Course materials and website for "Introduction to Data Science with R and Tidyverse" for January 2022 Course

Primary LanguageRCreative Commons Attribution Share Alike 4.0 InternationalCC-BY-SA-4.0

Introduction to Data Science with R and Tidyverse

This repository contains all materials for the course Introduction to Data Science with R and Tidyverse, offered for GRADE Brain and other GRADE Centers at Goethe University in January 2022. Additionally, it serves the course website for students, which you can access here.

Course Objective

Most academic fields require proficiency in at least one data-centered analysis tool. For many, the R programming language has become the tool of choice.

However, the first steps in coding can be intimidating and discouraging — primarily if you have never worked with a programming language before. This course aims at providing a results-oriented, applied, and hands-on introduction to the most critical parts of a Data Science project in R. We will introduce the libraries and frameworks necessary for your analysis and focus on teaching you the implementation and application of those tools with small examples that you can work on yourself.

Our goal is to show you the scope of possibilities within R and leave you with the impression that you can confidently implement your empirical projects in R. We will focus on the Tidyverse ecosystem, a consistent and intuitive framework for building your data analysis from start to finish. After completing this course, you will know how to apply the essential Tidyverse tools for everyday Data Science tasks in R — primarily data wrangling, data visualization, and communicating results.

Course Description

This course aims at beginners who are either completely new to R as a programming language and/or want to learn about the Tidyverse ecosystem. The course is structured in the following way:

Introduction to the Tidyverse

  • Reading data into tibbles with readr and a short primer on data types
  • Plotting with ggplot2: aesthetics, geoms and the grammar of graphics
  • Data wrangling with dplyr: mutate(), select(), filter(), group_by(), summarize(), …_join(), pipe-operator
  • Communicating your analyses with RMarkdown in a reproducible way

Short primer on modeling with R

  • Univariate and multivariate linear regression with lm()
  • Visualizing regressions with ggplot2

Next steps on your journey with R

We will not cover deeper statistical or theoretical concepts in this course, as the focus will lie on applied coding.

Methods

The course will alternate between short introductions to a concept or method and small do-it-yourself coding exercises.
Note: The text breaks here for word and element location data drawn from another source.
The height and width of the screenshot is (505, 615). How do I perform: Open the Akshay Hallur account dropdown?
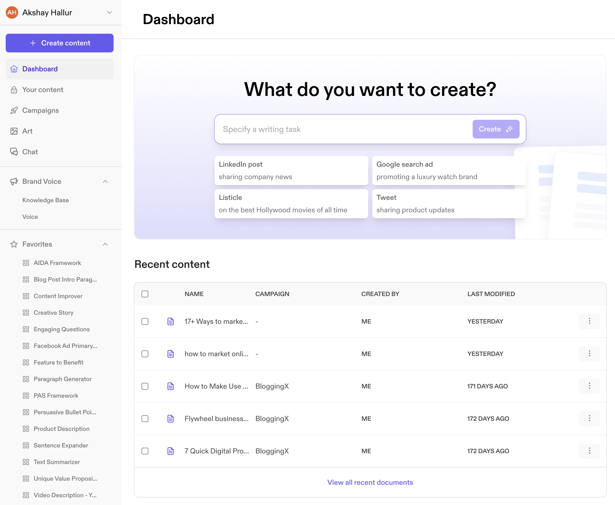tap(109, 13)
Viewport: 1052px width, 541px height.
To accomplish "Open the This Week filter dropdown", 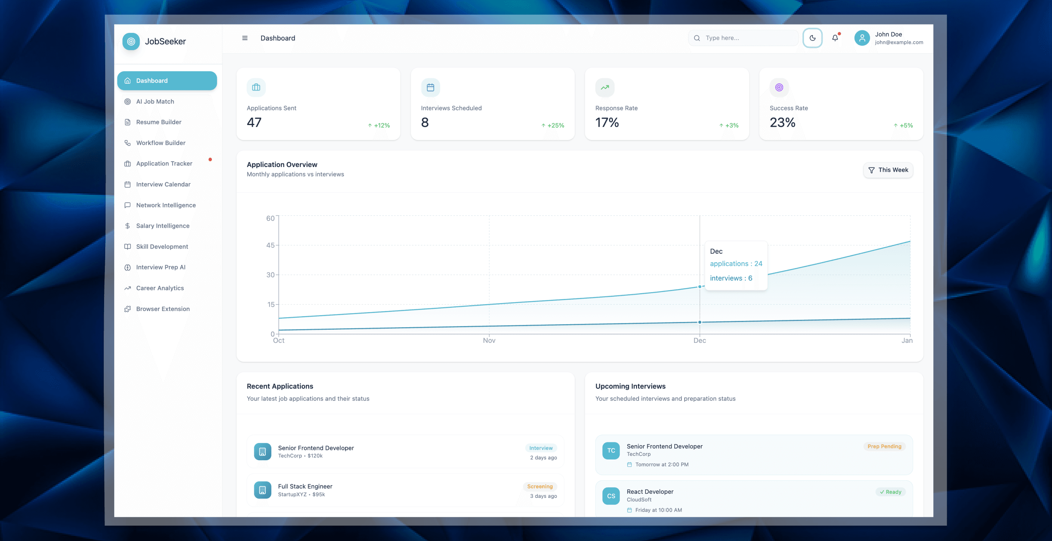I will pyautogui.click(x=888, y=170).
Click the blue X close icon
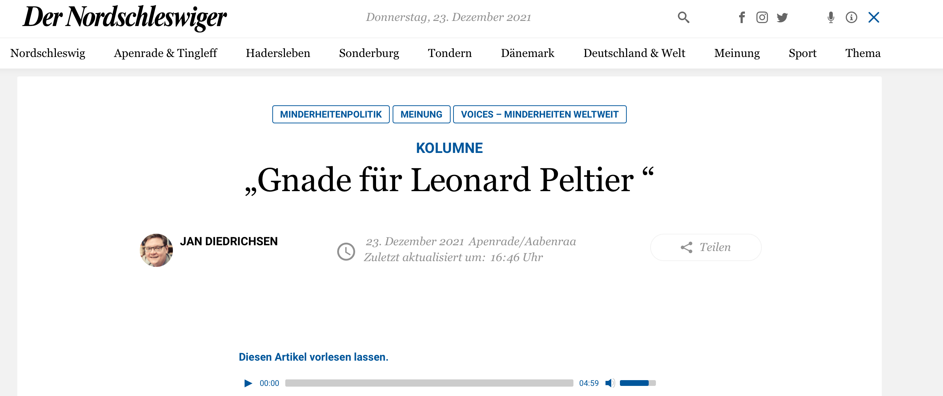943x396 pixels. pyautogui.click(x=873, y=17)
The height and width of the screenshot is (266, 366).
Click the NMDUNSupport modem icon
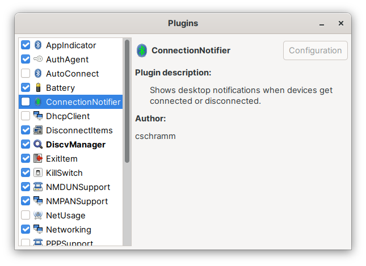pos(38,187)
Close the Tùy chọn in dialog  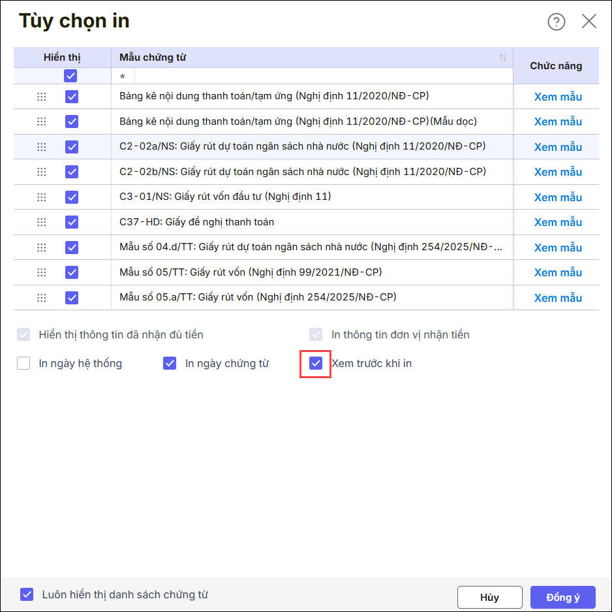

In between the three sessions, you are encouraged to work on provided exercises that further deepen your understanding

Conditions

  • No prior coding experience needed. This is a beginner-friendly course. You are also more than welcome to participate if you have experience in R but want to learn more about the Tidyverse.
  • An RStudio Cloud account. Since we do not want to waste precious course time on the technical setup, we will use the RStudio Cloud as a simple and already set up development environment. We will send out detailed instructions and an invitation link in advance.

Trainers

In the last three years, your trainers have developed and taught TechAcademy’s Data Science with R program at Goethe University. They use Data Science methods and R on a daily basis in their academic and non-academic jobs.

  • Lukas Jürgensmeier, M.Sc., PhD Student in Quantitative Marketing and Member of the Executive Board at TechAcademy e.V.
  • Lara Zaremba, M.Sc., Trainee Data Science at the European Central Bank and R Teacher and Course Designer at TechAcademy e.V.
  • Karlo Lukic, M.Sc., PhD Student in Quantitative Marketing, R Teacher and Course Designer at TechAcademy e.V.